--- RECORD SET ---
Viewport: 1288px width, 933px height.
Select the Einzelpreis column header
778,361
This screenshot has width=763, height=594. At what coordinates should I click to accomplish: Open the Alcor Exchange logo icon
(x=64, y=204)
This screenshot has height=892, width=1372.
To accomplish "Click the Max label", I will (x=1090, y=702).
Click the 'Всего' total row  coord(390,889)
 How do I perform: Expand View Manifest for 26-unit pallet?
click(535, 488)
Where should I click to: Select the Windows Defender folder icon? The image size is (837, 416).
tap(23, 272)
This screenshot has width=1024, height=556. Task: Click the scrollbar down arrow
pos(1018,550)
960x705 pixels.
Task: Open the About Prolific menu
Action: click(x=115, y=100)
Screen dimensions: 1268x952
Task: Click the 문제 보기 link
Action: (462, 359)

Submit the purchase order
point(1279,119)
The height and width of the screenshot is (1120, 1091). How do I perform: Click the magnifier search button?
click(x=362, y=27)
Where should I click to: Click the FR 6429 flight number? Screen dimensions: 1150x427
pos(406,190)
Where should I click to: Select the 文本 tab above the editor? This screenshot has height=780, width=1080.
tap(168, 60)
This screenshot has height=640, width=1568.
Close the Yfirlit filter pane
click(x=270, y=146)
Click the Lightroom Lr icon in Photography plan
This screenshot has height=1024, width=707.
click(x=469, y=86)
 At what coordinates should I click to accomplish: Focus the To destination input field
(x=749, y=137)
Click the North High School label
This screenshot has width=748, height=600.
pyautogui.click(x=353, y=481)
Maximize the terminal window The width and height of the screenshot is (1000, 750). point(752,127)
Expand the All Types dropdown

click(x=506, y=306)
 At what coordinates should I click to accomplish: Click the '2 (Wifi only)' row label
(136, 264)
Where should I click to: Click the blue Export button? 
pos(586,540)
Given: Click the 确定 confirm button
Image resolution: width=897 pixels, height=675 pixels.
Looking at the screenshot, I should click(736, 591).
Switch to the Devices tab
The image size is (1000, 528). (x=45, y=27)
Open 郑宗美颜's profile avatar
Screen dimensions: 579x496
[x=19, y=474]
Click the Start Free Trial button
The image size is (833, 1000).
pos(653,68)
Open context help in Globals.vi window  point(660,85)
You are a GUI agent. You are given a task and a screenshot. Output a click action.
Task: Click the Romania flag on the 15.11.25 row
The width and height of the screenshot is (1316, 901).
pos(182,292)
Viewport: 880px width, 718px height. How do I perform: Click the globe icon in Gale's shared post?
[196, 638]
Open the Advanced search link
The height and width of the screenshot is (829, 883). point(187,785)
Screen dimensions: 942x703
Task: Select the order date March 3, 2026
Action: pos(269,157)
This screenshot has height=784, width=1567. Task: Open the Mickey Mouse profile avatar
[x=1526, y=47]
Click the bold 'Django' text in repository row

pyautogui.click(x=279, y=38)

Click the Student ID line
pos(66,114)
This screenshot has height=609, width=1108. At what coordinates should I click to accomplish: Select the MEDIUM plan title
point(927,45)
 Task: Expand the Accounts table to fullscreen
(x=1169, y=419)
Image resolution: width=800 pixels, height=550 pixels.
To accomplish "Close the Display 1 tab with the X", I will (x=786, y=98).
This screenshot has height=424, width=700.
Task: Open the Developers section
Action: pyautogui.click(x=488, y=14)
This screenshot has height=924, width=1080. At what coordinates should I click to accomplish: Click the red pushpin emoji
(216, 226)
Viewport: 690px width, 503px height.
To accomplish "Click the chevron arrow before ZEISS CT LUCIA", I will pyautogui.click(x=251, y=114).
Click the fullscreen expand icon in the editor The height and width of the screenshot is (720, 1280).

--- PROBLEM TO SOLVE ---
Start at the top line of the records and retype them all exactly.

--- TASK RESPONSE ---
Viewport: 1288px width, 933px height.
Select the Einzelpreis column header
778,361
This screenshot has width=763, height=594. At what coordinates should I click to accomplish: Open the Alcor Exchange logo icon
(x=64, y=204)
This screenshot has height=892, width=1372.
To accomplish "Click the Max label", I will (x=1090, y=702).
Click the 'Всего' total row  coord(390,889)
 How do I perform: Expand View Manifest for 26-unit pallet?
click(535, 488)
Where should I click to: Select the Windows Defender folder icon? The image size is (837, 416).
tap(23, 272)
This screenshot has width=1024, height=556. Task: Click the scrollbar down arrow
pos(1018,550)
960x705 pixels.
Task: Open the About Prolific menu
Action: click(x=115, y=100)
Screen dimensions: 1268x952
Task: Click the 문제 보기 link
Action: (462, 359)

Submit the purchase order
point(1279,119)
The height and width of the screenshot is (1120, 1091). How do I perform: Click the magnifier search button?
click(x=362, y=27)
Where should I click to: Click the FR 6429 flight number? Screen dimensions: 1150x427
pos(406,190)
Where should I click to: Select the 文本 tab above the editor? This screenshot has height=780, width=1080.
tap(168, 60)
This screenshot has height=640, width=1568.
Close the Yfirlit filter pane
click(x=270, y=146)
Click the Lightroom Lr icon in Photography plan
This screenshot has height=1024, width=707.
click(x=469, y=86)
 At what coordinates should I click to accomplish: Focus the To destination input field
(x=749, y=137)
Click the North High School label
This screenshot has width=748, height=600.
pyautogui.click(x=353, y=481)
Maximize the terminal window The width and height of the screenshot is (1000, 750). point(752,127)
Expand the All Types dropdown

click(x=506, y=306)
 At what coordinates should I click to accomplish: Click the '2 (Wifi only)' row label
(136, 264)
Where should I click to: Click the blue Export button? 
pos(586,540)
Given: Click the 确定 confirm button
Image resolution: width=897 pixels, height=675 pixels.
Looking at the screenshot, I should click(736, 591).
Switch to the Devices tab
The image size is (1000, 528). (x=45, y=27)
Open 郑宗美颜's profile avatar
Screen dimensions: 579x496
[x=19, y=474]
Click the Start Free Trial button
The image size is (833, 1000).
pos(653,68)
Open context help in Globals.vi window  point(660,85)
You are a GUI agent. You are given a task and a screenshot. Output a click action.
Task: Click the Romania flag on the 15.11.25 row
The width and height of the screenshot is (1316, 901).
pos(182,292)
Viewport: 880px width, 718px height. How do I perform: Click the globe icon in Gale's shared post?
[196, 638]
Open the Advanced search link
The height and width of the screenshot is (829, 883). point(187,785)
Screen dimensions: 942x703
Task: Select the order date March 3, 2026
Action: pos(269,157)
This screenshot has height=784, width=1567. Task: Open the Mickey Mouse profile avatar
[x=1526, y=47]
Click the bold 'Django' text in repository row

pyautogui.click(x=279, y=38)

Click the Student ID line
pos(66,114)
This screenshot has height=609, width=1108. At what coordinates should I click to accomplish: Select the MEDIUM plan title
point(927,45)
 Task: Expand the Accounts table to fullscreen
(x=1169, y=419)
Image resolution: width=800 pixels, height=550 pixels.
To accomplish "Close the Display 1 tab with the X", I will (x=786, y=98).
This screenshot has height=424, width=700.
Task: Open the Developers section
Action: pyautogui.click(x=488, y=14)
This screenshot has height=924, width=1080. At what coordinates should I click to accomplish: Click the red pushpin emoji
(216, 226)
Viewport: 690px width, 503px height.
To accomplish "Click the chevron arrow before ZEISS CT LUCIA", I will pyautogui.click(x=251, y=114).
Click the fullscreen expand icon in the editor The height and width of the screenshot is (720, 1280).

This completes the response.